To try to prevent moving termites to other areas, the Louisiana Department of Agriculture and Forestry on Oct. 3 imposed a quarantine for the Formosan subterranean termite in Calcasieu, Cameron, Jefferson, Jefferson Davis, Orleans, Plaquemines, St. Bernard, St. Charles, St. John the Baptist, St. Tammany, Tangipahoa and Washington parishes.
Ring said the quarantine has three objectives – to prevent spreading the Formosan subterranean termite to locations not currently infested, to prevent infesting existing structures that are not currently infested and to prevent infesting new and reconstructed structures.
"The Formosan subterranean termite may be spread in any infested cellulose – wood, paper or other products," Ring said. He listed railroad ties, utility poles, used structural wood, lumber, pallets, landscape timbers and similar items.

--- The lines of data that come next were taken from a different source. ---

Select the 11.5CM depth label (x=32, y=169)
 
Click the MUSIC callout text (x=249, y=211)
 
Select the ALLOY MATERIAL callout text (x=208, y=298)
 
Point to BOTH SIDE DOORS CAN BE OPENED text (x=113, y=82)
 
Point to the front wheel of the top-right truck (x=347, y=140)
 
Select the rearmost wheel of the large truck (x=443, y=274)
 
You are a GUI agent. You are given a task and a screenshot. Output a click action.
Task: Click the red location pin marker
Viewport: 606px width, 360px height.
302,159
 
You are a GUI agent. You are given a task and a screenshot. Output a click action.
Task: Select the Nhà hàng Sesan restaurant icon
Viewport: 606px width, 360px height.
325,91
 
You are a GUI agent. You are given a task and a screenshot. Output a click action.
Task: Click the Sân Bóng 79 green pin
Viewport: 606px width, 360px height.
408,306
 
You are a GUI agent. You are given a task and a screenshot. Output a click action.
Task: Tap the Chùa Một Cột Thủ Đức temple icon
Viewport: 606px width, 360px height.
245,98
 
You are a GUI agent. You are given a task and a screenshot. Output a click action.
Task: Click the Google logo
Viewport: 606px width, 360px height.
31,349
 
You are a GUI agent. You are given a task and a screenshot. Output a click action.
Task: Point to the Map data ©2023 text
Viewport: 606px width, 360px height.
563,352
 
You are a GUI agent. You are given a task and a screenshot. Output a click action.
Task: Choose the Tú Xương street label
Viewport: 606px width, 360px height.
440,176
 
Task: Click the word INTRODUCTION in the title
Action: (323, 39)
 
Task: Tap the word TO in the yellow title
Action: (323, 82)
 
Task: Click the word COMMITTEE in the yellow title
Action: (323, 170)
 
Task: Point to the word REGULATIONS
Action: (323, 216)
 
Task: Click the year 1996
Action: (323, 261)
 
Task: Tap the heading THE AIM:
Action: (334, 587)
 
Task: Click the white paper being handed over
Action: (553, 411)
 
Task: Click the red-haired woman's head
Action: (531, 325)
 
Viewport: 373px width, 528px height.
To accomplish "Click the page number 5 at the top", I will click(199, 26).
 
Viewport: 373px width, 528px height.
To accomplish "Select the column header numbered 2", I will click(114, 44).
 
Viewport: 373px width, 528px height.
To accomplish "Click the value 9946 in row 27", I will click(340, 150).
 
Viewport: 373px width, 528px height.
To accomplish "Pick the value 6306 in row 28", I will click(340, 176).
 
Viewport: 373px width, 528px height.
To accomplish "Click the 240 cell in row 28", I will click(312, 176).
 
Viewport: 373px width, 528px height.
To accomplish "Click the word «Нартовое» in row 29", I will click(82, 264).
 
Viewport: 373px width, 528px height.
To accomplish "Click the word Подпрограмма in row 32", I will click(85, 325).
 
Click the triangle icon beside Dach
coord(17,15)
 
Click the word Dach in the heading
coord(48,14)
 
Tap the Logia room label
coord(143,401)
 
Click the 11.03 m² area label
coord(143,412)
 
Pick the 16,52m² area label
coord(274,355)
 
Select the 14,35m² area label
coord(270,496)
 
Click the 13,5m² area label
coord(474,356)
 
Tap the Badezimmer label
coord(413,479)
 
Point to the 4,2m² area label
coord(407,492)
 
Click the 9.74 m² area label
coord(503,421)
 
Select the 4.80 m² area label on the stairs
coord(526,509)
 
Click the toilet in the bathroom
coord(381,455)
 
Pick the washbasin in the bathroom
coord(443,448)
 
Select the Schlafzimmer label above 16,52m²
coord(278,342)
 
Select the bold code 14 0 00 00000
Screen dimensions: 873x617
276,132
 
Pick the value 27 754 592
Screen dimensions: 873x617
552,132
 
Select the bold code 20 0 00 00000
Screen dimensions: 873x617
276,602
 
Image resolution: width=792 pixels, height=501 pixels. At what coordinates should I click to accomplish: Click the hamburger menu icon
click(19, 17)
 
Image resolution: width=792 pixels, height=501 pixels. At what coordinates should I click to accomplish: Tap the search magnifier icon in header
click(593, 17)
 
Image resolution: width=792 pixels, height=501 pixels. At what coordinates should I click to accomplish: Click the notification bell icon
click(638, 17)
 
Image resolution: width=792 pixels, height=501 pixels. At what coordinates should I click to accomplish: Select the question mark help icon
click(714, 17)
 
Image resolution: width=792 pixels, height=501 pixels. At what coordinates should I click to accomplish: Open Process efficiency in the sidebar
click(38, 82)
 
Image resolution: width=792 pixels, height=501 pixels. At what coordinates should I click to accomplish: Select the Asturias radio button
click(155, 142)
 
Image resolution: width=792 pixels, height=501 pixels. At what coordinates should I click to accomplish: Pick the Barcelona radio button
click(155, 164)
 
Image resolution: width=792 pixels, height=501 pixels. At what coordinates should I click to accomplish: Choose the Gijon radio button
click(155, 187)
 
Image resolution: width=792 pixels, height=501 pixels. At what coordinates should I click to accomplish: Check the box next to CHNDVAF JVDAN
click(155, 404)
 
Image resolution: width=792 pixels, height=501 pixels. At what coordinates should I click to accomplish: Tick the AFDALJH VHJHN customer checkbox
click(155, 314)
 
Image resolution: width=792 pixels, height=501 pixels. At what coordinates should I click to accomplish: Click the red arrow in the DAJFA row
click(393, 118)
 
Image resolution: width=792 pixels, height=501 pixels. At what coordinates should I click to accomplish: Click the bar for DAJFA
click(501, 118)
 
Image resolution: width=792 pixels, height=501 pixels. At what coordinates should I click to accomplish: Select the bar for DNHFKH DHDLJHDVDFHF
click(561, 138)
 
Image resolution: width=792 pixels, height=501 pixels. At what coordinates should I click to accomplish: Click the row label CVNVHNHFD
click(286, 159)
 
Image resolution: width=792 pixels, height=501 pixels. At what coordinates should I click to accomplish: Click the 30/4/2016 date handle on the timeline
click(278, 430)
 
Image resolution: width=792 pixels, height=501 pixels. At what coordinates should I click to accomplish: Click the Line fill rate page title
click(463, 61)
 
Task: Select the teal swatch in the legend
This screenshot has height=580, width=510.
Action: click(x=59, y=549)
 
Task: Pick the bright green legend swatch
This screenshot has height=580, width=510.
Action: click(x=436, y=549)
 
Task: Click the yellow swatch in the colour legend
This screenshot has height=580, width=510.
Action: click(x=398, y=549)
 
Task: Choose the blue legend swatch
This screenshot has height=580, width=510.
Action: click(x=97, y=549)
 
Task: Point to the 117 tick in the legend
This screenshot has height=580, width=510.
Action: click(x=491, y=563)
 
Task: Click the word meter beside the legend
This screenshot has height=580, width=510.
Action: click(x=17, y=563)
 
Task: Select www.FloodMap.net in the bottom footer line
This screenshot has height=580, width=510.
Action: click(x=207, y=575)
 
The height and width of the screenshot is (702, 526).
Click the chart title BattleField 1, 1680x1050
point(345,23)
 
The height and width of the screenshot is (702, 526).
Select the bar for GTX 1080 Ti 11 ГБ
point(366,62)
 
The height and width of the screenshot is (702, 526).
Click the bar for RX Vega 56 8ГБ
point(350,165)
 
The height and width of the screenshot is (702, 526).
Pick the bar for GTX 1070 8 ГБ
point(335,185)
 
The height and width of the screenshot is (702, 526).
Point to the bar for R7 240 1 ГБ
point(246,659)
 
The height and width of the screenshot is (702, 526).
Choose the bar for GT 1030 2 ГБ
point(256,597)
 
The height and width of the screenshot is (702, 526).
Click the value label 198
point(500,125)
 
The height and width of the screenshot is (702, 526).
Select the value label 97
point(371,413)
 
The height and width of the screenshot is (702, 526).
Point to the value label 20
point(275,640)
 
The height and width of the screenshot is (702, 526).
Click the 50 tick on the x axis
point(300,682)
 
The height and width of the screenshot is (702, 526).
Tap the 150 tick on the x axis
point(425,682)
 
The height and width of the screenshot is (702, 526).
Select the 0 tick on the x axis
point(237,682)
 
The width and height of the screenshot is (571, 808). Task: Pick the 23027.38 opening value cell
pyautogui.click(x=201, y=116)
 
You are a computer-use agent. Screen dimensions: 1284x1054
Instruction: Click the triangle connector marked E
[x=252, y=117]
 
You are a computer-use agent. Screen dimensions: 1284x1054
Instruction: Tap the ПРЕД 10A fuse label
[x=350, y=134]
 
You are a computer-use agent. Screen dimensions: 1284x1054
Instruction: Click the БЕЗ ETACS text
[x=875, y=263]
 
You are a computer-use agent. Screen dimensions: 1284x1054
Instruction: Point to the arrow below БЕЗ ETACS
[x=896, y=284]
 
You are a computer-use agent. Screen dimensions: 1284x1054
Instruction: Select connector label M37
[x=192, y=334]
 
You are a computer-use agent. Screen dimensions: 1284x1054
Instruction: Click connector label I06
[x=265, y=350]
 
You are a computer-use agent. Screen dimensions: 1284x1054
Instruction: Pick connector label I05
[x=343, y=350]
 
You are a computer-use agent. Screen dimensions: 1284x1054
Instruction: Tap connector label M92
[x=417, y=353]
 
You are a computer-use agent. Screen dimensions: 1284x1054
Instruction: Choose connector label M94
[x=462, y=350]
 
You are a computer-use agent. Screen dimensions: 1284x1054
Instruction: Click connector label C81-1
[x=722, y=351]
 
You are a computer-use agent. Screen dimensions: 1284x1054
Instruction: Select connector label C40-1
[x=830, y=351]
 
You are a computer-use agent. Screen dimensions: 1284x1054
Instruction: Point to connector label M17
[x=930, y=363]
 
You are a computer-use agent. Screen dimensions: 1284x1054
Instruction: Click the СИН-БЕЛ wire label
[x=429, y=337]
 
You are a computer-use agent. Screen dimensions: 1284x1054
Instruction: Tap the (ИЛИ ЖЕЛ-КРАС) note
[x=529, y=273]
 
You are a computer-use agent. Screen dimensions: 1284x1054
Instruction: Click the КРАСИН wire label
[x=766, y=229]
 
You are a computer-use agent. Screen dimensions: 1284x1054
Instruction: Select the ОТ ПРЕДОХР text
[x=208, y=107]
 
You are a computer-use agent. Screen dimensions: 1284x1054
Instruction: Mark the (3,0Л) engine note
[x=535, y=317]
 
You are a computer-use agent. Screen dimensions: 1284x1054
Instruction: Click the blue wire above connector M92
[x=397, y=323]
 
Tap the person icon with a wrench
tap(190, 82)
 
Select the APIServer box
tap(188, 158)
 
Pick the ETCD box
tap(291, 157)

The entomologist pointed out the quarantine specifies that all architectural components – including beams, doors and salvaged wood – cannot be sold or placed in any structure in any parish until they are fumigated or treated for Formosan subterranean termites.
"Do not move cellulose from infested areas unless you are sure the material is not infested," Ring emphasized. "Everyone has a responsibility to prevent the spread of the termite."
Experts also warn about re-using wood from damaged buildings – unless you can be absolutely sure the wood is termite free.
"To determine if material is infested, make a thorough inspection, looking for termites, damaged wood, soil, mud tubes and carton nests," Ring said.
Ring said because Formosan subterranean termites build above-ground nests, wood from buildings, trees and shrubs that have been standing in floodwaters may still be infested.
In addition, lumber and other woody debris taken from damaged buildings can become termite-infested if left on the ground too long.
The entomologist said burying wood is not a good idea because that would supply food for termites, which will then seek new food sources when the buried wood is gone.